AVAILABLE RECORDS:
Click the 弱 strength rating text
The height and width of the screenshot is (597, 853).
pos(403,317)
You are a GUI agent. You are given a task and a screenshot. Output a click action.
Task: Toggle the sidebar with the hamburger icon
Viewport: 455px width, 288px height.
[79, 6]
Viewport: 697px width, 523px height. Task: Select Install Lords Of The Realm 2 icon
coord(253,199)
==
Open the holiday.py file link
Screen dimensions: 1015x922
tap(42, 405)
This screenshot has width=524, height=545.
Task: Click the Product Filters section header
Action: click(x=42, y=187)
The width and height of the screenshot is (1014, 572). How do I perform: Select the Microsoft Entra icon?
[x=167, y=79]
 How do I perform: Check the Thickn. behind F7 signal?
...
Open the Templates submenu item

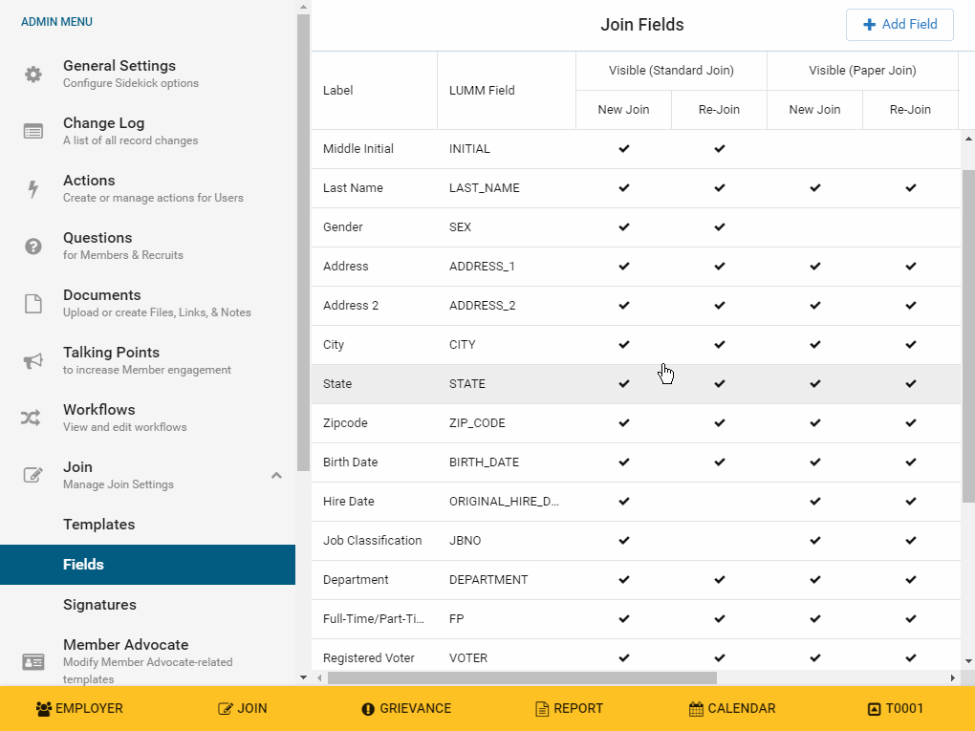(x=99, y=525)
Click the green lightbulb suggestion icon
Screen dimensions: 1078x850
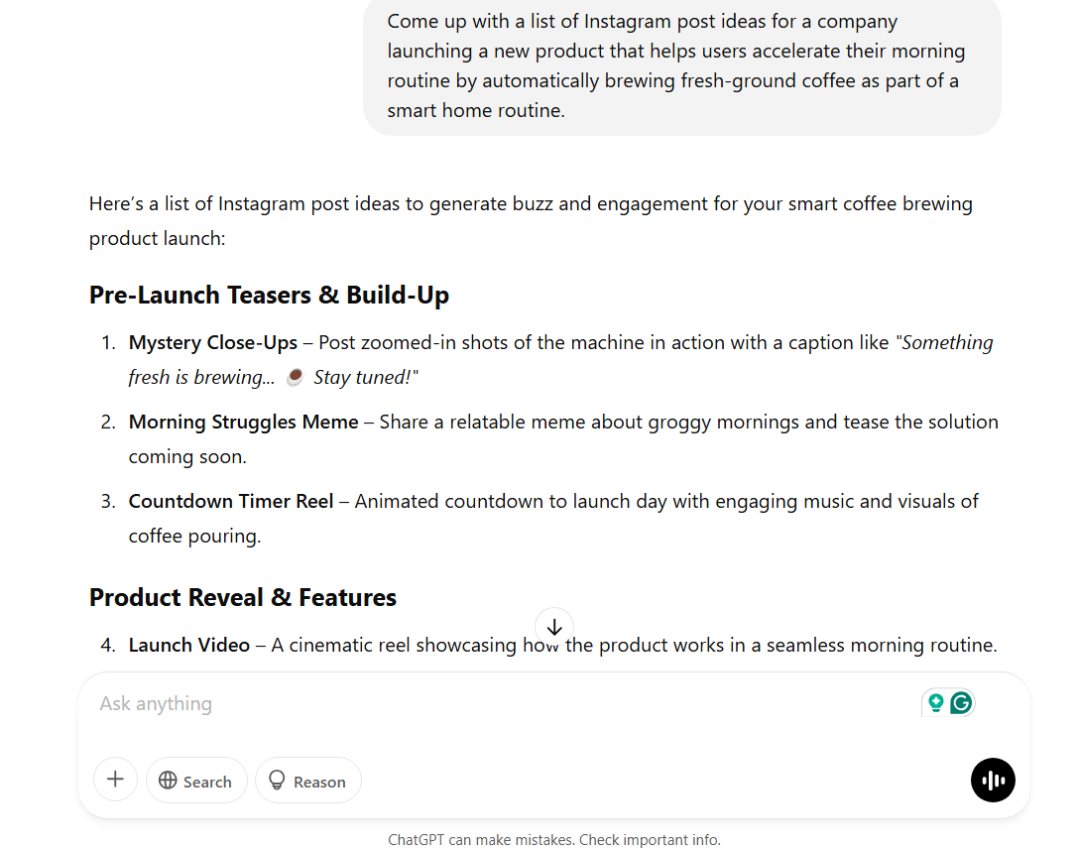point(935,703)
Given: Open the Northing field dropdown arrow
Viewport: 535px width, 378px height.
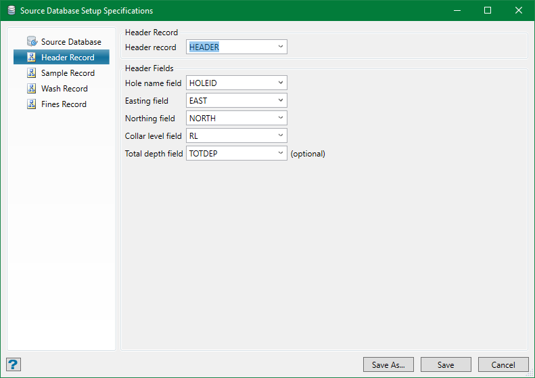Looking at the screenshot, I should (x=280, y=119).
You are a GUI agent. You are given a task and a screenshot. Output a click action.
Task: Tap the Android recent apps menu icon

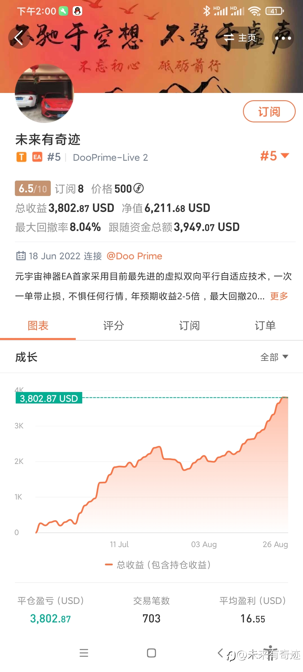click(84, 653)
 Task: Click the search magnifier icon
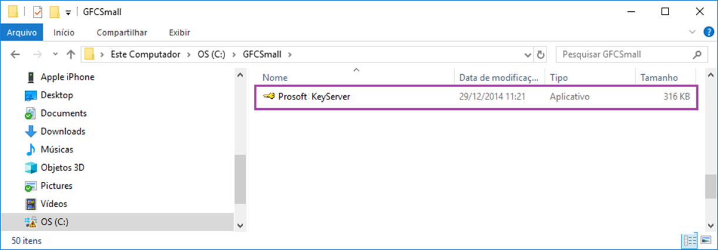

DIRECTIONS:
In the listing above, find the line with "Viewport: 535px width, 378px height." and output it and every line after it up to and including the line with "Task: Click the search magnifier icon", exactly, minus the pictures.

ANSWER SPACE:
Viewport: 535px width, 378px height.
Looking at the screenshot, I should (x=280, y=119).
You are a GUI agent. You are given a task and a screenshot. Output a click action.
Task: Tap the Android recent apps menu icon

click(84, 653)
 Task: Click the search magnifier icon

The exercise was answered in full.